Началась разгрузка, заработали судовые лебедки, забегали по палубе и по берегу рабочие бригады, засуетились люди в трюмах. Пошла перевалка грузов в шлюпки, кунгасы, плашкоуты и другие плавсредства — иного произношения этого уродливого словечка я, признаться, не слышал ни в Арктике, ни на Большой земле. Доставленное на берег имущество тотчас отволакивали подальше от кромки моря, за черту прибоя, чтобы его не смыло волнами или начавшимся приливом. Тяжело давался уголь, его засыпали на верхней палубе в прочные двухслойные бумажные мешки, килограммов по пятьдесят-семьдесят, отвозили на берег, и тут мы подставляли спины и оттаскивали мешки в угольный склад, заполняя его «под завязку». Соответственно, росла груда товаров в продуктовом и вещевом складах.

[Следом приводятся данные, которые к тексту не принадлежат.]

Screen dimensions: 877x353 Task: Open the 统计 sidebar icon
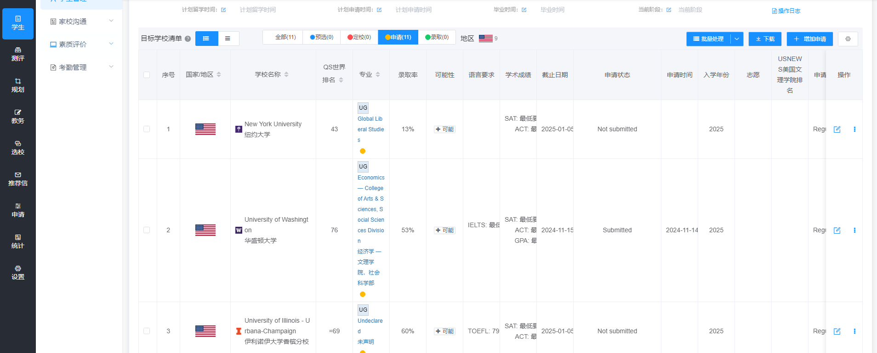click(x=18, y=241)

Разгрузка судна на Крайнем Севере — это почти всегда схватка с непогодой. Даже в июле и августе налетают снежные заряды, крутая волна заливает кунгасы, на море ложится туман и теряется видимость. Капитан бессменно торчит на мостике, ругается в мегафон-«матюгальник», себя изводит, других нервирует, угрожая отдать команду сниматься с якоря. Понять его нетрудно: со стороны открытого моря надвигаются поля дрейфующего льда, грозящие запереть выход из бухты, захватить судно в плен, заморозить его. Сколько раз случалось, что пароход поспешно уходил, не успев до конца разгрузиться и даже не взяв на борт отзимовавших по два года людей, так мечтавших о скорой встрече с материком!
У нас все прошло благополучно, за одним исключением: предыдущий начальник станции впопыхах забыл передать своему сменщику Михаилу Фокину какую-то строго секретную документацию. Об этом мы узнали много позже, поскольку вообще не имели права знать даже о наличии подобных документов. Хотя, с другой стороны, никакой тайны тут, разумеется, не было, радисты ежедневно принимали и передавали шифрованные радиограммы из многих групп цифр, не предназначенные ни для чьих глаз, кроме начальственных.

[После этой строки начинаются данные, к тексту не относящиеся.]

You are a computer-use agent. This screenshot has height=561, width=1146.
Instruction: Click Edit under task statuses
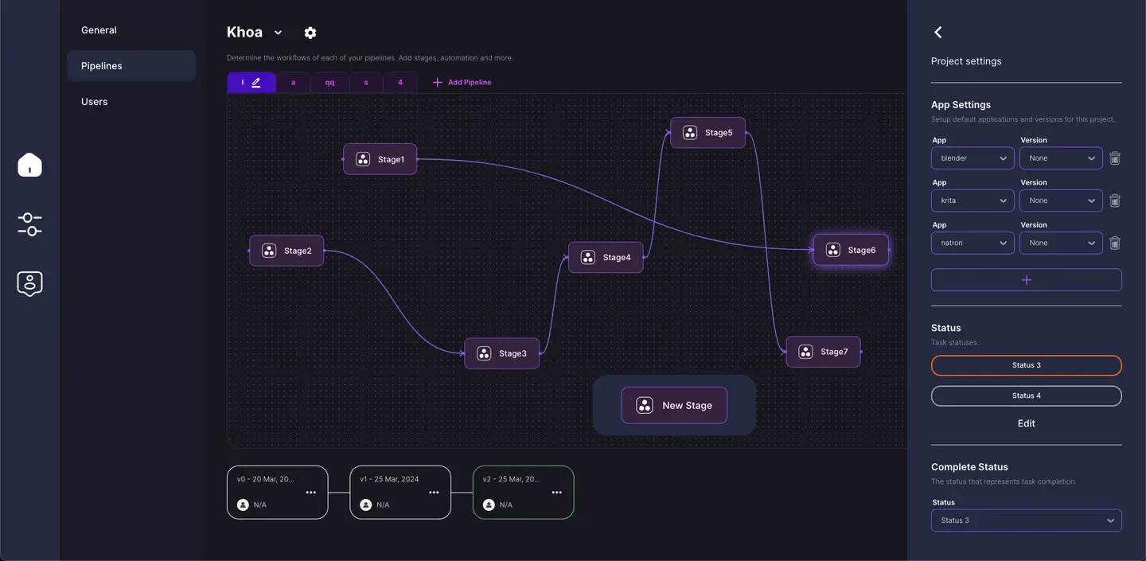tap(1026, 423)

Сколько же нас было на зимовке? Муж и жена Фокины, муж и жена Каневские, муж и жена Кононовы (разнорабочий Иван Васильевич и повариха Клавдия Андреевна), метеорологи Володя Королев и Ваня Забелин, старший радист Николай Иванович Куликов, механик Николай Тимофеевич Задорожный, радистка Лида Викулова. Одиннадцать. Поздней осенью с последним судном-снабженцем на станцию прибыли трое строительных рабочих во главе с плотником дядей Сашей Романовым. Нас стало четырнадцать, ровно вдвое больше, чем тех, о ком в 1936 году режиссер Сергей Герасимов снял фильм «Семеро смелых».

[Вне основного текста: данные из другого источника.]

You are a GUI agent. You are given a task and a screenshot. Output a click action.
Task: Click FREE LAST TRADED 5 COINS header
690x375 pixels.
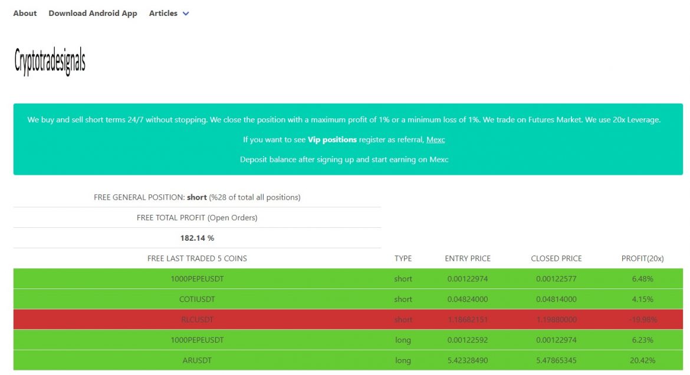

Мы очутились в мире, не похожем ни на какой другой. Два-три деревянных дома на каменистом, заснеженном одиннадцать месяцев в году берегу, безлюдье, раскинувшееся на многие сотни труднопреодолимых километров, сияющее в полуночные летние часы солнце, одни и те же лица вокруг, одна и та же работа, сотканная из бесконечной серии раз и навсегда заведенных гидрометеонаблюдений, обилие разнообразных житейских забот.
В те первые месяцы нашей зимовки, когда по сути здесь стояла «летовка», температура воздуха в течение июля и августа была выше нуля, море Баренца у побережья Новой Земли полностью очистилось ото льдов, солнце не уплывало за горизонт, по берегу там и сям неподвижно возлежали увальни-моржи, которые при приближении людей тяжело и неохотно плюхались в воду и отплывали на несколько метров, с нетерпением ожидая, когда же удалится восвояси двуногий возмутитель спокойствия.
А птичьи базары! Кайры, чайки всех видов и подвидов, чистики, люрики и еще бог весть какие представители пернатых — их здесь, в Русской Гавани, на утесах мыса Утешения, на скалах острова Богатого, были, вероятно, десятки и сотни тысяч (для Новой Земли орнитологи называют суммарную цифру семь миллионов, только пойди проверь ее, тем более после десятилетий ядерных испытаний!).
Ну и, конечно, неотъемлемая часть жизни, быта, пейзажа — наши собаки. Вот они, как стояли в веерной упряжке, слева направо, начиная с вожака: Громобой, Читта, Земляк, Нерпа, Боцман, Матрос, Помпей, Пестрик. Потом беременную смазливую потаскушку Читту сменила престарелая Вега, дав подруге возможность родить двух щенят. Славная наша «сучня» (почему-то именно так, по-уголовному, величали мы станционных собак с явным преобладанием кобелей!), ласковая ко всем людям, знакомым и незнакомым, непримиримо враждебная к любому зверью, прожорливая, работящая, ленивая, верная, хитрая, драчливая и смиренная. Почти два столетия назад российский путешественник М. М. Геденштром восторженно и трогательно отозвался о северной лайке: «Сие добрейшее, а здесь и полезнейшее человеку животное, увеселяет ездока в пути веселым лаем своим и, часто оборачиваясь на бегу, ласкает его взглядом… Это не сентиментальность. Здесь и лучшие сентименталисты оставили бы свои мечтания, но человеку с чувством, ценящему здраво свое положение, на Ледовитым море дорога и улыбка собаки». До чего же верно!
Быт зимовки был несложным, но и не легким для нас, молодых горожан. По утрам приходилось с дрожью выбираться из постели, спускать ноги на основательно выстуженный за ночь пол, заниматься нехитрым туалетом, не забывая о постоянном дефиците… воды! Да, на большинстве зимовок с пресной водой дело обстоит плохо. В июле-августе ее берут из ближайшего озерка или речушки, у нас таким водоемом служило озеро-лагуна рядом со станцией, одна беда — частыми штормами туда захлестывало морскую воду и пить ее было очень противно. Но все это летом, на протяжении считанных недель, в остальные же месяцы года нужно было выпиливать ножовкой, выкалывать топором кубы тяжелого, переуплотненного пургой снега. А чтобы снег этот не носил следов явственного присутствия собак, приходилось уходить за «чистой» водой на изрядное расстояние, возить снежные глыбы на тех же собаках, заполнять ими железные бочки на кухне, круглосуточно добавляя туда снег по мере его таяния, чтобы в деревянном доме всегда имелась вода на случай пожара.
Далее следовали: заготовка снеговой воды для стирки и ежедекадной бани, доставка в дома угля со склада, топка печей, охота на морского зверя, чтобы было чем кормить вечно голодных ездовых псов. И еще — регулярные дежурства по камбузу, владелица которого, сварливая и языкастая Клавдия Андреевна, неуклонно требовала у «коллектива» (самое распространенное словцо на всех полярных станциях Советской Арктики!) свой законный еженедельный выходной.